▶ [Problem requirements]
Can you print every record below exactly as written?

▶ [Records provided]

===============

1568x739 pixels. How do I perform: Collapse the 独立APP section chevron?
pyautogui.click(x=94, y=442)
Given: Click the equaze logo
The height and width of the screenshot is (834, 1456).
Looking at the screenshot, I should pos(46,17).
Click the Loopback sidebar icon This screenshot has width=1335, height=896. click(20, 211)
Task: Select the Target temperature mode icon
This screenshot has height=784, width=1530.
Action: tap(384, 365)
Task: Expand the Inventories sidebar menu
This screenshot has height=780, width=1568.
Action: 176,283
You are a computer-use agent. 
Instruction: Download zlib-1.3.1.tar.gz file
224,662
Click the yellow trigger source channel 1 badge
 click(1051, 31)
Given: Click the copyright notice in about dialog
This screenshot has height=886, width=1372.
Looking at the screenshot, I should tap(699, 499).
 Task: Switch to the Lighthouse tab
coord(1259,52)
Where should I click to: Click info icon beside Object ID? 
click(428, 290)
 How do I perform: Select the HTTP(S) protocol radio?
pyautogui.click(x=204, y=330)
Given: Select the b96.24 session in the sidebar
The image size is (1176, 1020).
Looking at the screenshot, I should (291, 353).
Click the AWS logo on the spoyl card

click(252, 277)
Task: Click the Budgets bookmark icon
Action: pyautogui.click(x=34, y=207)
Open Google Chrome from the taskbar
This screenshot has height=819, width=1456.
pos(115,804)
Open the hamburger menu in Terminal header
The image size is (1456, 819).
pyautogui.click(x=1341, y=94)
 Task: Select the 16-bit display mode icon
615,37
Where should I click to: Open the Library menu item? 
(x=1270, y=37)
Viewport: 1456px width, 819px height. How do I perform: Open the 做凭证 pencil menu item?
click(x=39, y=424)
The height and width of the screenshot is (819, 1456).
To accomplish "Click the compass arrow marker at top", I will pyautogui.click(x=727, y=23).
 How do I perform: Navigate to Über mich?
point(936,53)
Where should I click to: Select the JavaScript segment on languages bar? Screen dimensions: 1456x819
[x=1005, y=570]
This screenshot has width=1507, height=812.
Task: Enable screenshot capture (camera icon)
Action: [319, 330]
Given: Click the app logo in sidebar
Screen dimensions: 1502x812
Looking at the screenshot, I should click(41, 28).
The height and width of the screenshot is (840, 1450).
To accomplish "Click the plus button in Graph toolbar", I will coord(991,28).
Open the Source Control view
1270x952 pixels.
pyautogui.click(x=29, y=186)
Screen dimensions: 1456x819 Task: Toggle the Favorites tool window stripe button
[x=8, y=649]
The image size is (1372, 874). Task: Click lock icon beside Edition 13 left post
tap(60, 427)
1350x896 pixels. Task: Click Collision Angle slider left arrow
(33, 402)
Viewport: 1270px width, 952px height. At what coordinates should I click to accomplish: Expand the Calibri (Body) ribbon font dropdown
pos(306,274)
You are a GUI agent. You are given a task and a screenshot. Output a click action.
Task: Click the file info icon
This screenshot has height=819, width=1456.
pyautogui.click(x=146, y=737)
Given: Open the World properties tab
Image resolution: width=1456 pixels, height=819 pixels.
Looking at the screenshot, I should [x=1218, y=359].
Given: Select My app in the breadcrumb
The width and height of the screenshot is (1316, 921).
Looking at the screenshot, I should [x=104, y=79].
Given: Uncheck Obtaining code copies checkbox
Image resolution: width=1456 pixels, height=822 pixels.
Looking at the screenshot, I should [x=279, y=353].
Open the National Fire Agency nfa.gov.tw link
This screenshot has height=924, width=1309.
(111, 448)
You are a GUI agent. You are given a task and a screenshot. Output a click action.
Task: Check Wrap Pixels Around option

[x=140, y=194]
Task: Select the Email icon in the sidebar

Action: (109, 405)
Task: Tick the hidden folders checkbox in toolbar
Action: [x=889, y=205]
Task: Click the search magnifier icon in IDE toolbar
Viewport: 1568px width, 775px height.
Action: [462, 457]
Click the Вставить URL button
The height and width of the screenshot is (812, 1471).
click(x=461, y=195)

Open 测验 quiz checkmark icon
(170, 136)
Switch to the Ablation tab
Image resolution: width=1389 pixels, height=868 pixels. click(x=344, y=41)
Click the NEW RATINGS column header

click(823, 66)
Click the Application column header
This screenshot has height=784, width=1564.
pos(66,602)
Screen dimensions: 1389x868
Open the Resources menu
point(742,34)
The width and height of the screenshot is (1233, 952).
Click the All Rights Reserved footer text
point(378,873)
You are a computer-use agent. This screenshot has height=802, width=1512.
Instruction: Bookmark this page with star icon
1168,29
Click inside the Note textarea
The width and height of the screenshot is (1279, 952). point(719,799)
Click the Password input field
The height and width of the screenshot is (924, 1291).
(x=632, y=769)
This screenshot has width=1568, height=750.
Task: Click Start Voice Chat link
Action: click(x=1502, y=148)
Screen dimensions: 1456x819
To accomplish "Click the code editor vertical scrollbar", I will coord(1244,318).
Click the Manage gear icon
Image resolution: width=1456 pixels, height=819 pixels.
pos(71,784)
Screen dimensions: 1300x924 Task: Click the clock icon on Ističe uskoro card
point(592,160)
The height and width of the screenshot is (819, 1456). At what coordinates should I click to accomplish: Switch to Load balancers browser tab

===============

▶ [Reply]
1568x739 pixels. How do I perform: Collapse the 独立APP section chevron?
pyautogui.click(x=94, y=442)
Given: Click the equaze logo
The height and width of the screenshot is (834, 1456).
Looking at the screenshot, I should pos(46,17).
Click the Loopback sidebar icon This screenshot has width=1335, height=896. click(20, 211)
Task: Select the Target temperature mode icon
This screenshot has height=784, width=1530.
Action: tap(384, 365)
Task: Expand the Inventories sidebar menu
This screenshot has height=780, width=1568.
Action: 176,283
You are a computer-use agent. 
Instruction: Download zlib-1.3.1.tar.gz file
224,662
Click the yellow trigger source channel 1 badge
 click(1051, 31)
Given: Click the copyright notice in about dialog
This screenshot has height=886, width=1372.
Looking at the screenshot, I should tap(699, 499).
 Task: Switch to the Lighthouse tab
coord(1259,52)
Where should I click to: Click info icon beside Object ID? 
click(428, 290)
 How do I perform: Select the HTTP(S) protocol radio?
pyautogui.click(x=204, y=330)
Given: Select the b96.24 session in the sidebar
The image size is (1176, 1020).
Looking at the screenshot, I should (291, 353).
Click the AWS logo on the spoyl card

click(252, 277)
Task: Click the Budgets bookmark icon
Action: pyautogui.click(x=34, y=207)
Open Google Chrome from the taskbar
This screenshot has height=819, width=1456.
pos(115,804)
Open the hamburger menu in Terminal header
The image size is (1456, 819).
pyautogui.click(x=1341, y=94)
 Task: Select the 16-bit display mode icon
615,37
Where should I click to: Open the Library menu item? 
(x=1270, y=37)
Viewport: 1456px width, 819px height. How do I perform: Open the 做凭证 pencil menu item?
click(x=39, y=424)
The height and width of the screenshot is (819, 1456).
To accomplish "Click the compass arrow marker at top", I will pyautogui.click(x=727, y=23).
 How do I perform: Navigate to Über mich?
point(936,53)
Where should I click to: Select the JavaScript segment on languages bar? Screen dimensions: 1456x819
[x=1005, y=570]
This screenshot has width=1507, height=812.
Task: Enable screenshot capture (camera icon)
Action: [319, 330]
Given: Click the app logo in sidebar
Screen dimensions: 1502x812
Looking at the screenshot, I should click(41, 28).
The height and width of the screenshot is (840, 1450).
To accomplish "Click the plus button in Graph toolbar", I will coord(991,28).
Open the Source Control view
1270x952 pixels.
pyautogui.click(x=29, y=186)
Screen dimensions: 1456x819 Task: Toggle the Favorites tool window stripe button
[x=8, y=649]
The image size is (1372, 874). Task: Click lock icon beside Edition 13 left post
tap(60, 427)
1350x896 pixels. Task: Click Collision Angle slider left arrow
(33, 402)
Viewport: 1270px width, 952px height. At what coordinates should I click to accomplish: Expand the Calibri (Body) ribbon font dropdown
pos(306,274)
You are a GUI agent. You are given a task and a screenshot. Output a click action.
Task: Click the file info icon
This screenshot has height=819, width=1456.
pyautogui.click(x=146, y=737)
Given: Open the World properties tab
Image resolution: width=1456 pixels, height=819 pixels.
Looking at the screenshot, I should [x=1218, y=359].
Given: Select My app in the breadcrumb
The width and height of the screenshot is (1316, 921).
Looking at the screenshot, I should [x=104, y=79].
Given: Uncheck Obtaining code copies checkbox
Image resolution: width=1456 pixels, height=822 pixels.
Looking at the screenshot, I should [x=279, y=353].
Open the National Fire Agency nfa.gov.tw link
This screenshot has height=924, width=1309.
(111, 448)
You are a GUI agent. You are given a task and a screenshot. Output a click action.
Task: Check Wrap Pixels Around option

[x=140, y=194]
Task: Select the Email icon in the sidebar

Action: (109, 405)
Task: Tick the hidden folders checkbox in toolbar
Action: [x=889, y=205]
Task: Click the search magnifier icon in IDE toolbar
Viewport: 1568px width, 775px height.
Action: [462, 457]
Click the Вставить URL button
The height and width of the screenshot is (812, 1471).
click(x=461, y=195)

Open 测验 quiz checkmark icon
(170, 136)
Switch to the Ablation tab
Image resolution: width=1389 pixels, height=868 pixels. click(x=344, y=41)
Click the NEW RATINGS column header

click(823, 66)
Click the Application column header
This screenshot has height=784, width=1564.
pos(66,602)
Screen dimensions: 1389x868
Open the Resources menu
point(742,34)
The width and height of the screenshot is (1233, 952).
Click the All Rights Reserved footer text
point(378,873)
You are a computer-use agent. This screenshot has height=802, width=1512.
Instruction: Bookmark this page with star icon
1168,29
Click inside the Note textarea
The width and height of the screenshot is (1279, 952). point(719,799)
Click the Password input field
The height and width of the screenshot is (924, 1291).
(x=632, y=769)
This screenshot has width=1568, height=750.
Task: Click Start Voice Chat link
Action: click(x=1502, y=148)
Screen dimensions: 1456x819
To accomplish "Click the code editor vertical scrollbar", I will coord(1244,318).
Click the Manage gear icon
Image resolution: width=1456 pixels, height=819 pixels.
pos(71,784)
Screen dimensions: 1300x924 Task: Click the clock icon on Ističe uskoro card
point(592,160)
The height and width of the screenshot is (819, 1456). At what coordinates should I click to accomplish: Switch to Load balancers browser tab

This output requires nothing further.